Objectif: Retranscrivez à l'identique le passage qui commence à la ligne contenant « This screenshot has height=716, width=1200. » et va jusqu'à la fin des lignes, bornes comprises.

^^^^^^^^^^^^^^^^

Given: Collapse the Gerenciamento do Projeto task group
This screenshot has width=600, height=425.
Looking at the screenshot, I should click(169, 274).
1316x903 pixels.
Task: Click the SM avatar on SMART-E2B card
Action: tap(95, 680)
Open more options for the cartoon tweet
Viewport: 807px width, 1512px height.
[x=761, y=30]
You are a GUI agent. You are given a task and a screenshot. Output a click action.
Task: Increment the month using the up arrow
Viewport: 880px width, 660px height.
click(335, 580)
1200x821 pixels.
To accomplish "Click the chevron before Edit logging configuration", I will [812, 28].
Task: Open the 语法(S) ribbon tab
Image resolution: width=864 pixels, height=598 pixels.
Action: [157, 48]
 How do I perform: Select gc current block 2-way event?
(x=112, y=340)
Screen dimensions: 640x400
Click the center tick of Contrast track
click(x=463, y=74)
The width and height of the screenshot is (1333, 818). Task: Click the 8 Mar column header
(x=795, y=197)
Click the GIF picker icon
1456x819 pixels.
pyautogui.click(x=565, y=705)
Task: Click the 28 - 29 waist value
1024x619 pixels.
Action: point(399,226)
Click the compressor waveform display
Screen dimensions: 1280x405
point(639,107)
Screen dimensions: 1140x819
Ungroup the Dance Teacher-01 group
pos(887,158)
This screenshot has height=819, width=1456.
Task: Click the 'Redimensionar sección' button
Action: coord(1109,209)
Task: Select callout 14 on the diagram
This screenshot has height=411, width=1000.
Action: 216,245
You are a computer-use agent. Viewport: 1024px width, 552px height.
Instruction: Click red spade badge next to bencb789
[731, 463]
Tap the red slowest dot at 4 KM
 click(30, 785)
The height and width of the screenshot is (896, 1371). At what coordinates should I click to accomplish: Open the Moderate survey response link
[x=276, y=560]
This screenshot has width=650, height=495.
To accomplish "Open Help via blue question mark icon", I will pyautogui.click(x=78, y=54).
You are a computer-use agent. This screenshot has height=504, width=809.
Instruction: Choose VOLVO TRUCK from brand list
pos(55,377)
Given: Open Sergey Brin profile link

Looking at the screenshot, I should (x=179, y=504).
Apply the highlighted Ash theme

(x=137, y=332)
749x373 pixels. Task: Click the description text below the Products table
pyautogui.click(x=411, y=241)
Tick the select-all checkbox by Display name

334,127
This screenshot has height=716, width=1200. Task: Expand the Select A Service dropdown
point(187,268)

^^^^^^^^^^^^^^^^

Résultat ci-dessous:
This screenshot has height=716, width=1200. Task: Expand the Select A Service dropdown
point(187,268)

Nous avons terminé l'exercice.